Zhang Yanqin, Li Zhiyuan
School of Finance, Xuzhou University of Technology, Xuzhou, China.
School of Artificial Intelligence and Software College, Jiangsu Normal University Kewen College, Xuzhou, China.
Front Genet. 2023 Feb 8;13:1103783. doi: 10.3389/fgene.2022.1103783. eCollection 2022.
Phages play essential roles in biological procession, and the virion proteins encoded by the phage genome constitute critical elements of the assembled phage particle. This study uses machine learning methods to classify phage virion proteins. We proposed a novel approach, RF_phage virion, for the effective classification of the virion and non-virion proteins. The model uses four protein sequence coding methods as features, and the random forest algorithm was employed to solve the classification problem.

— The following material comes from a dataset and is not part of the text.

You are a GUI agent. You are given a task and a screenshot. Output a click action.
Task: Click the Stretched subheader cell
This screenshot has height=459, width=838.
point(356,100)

The performance of the RF_phage virion model was analyzed by comparing the performance of this algorithm with that of classical machine learning methods. The proposed method achieved a specificity (Sp) of 93.37%%, sensitivity (Sn) of 90.30%, accuracy (Acc) of 91.84%, Matthews correlation coefficient (MCC) of .8371, and an F1 score of .9196.

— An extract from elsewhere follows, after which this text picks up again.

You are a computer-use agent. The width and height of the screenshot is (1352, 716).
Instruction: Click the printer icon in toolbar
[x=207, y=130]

噬菌体在生物过程中发挥着重要作用,噬菌体基因组编码的病毒粒子蛋白构成了组装好的噬菌体颗粒的关键元件。本研究使用机器学习方法对噬菌体病毒粒子蛋白进行分类。我们提出了一种名为RF_phage virion的新方法,用于有效区分病毒粒子蛋白和非病毒粒子蛋白。该模型使用四种蛋白质序列编码方法作为特征,并采用随机森林算法解决分类问题。通过将该算法与经典机器学习方法的性能进行比较,分析了RF_phage virion模型的性能。所提出的方法特异性(Sp)达到93.37%,灵敏度(Sn)为90.30%,准确率(Acc)为91.84%,马修斯相关系数(MCC)为0.8371,F1分数为0.9196。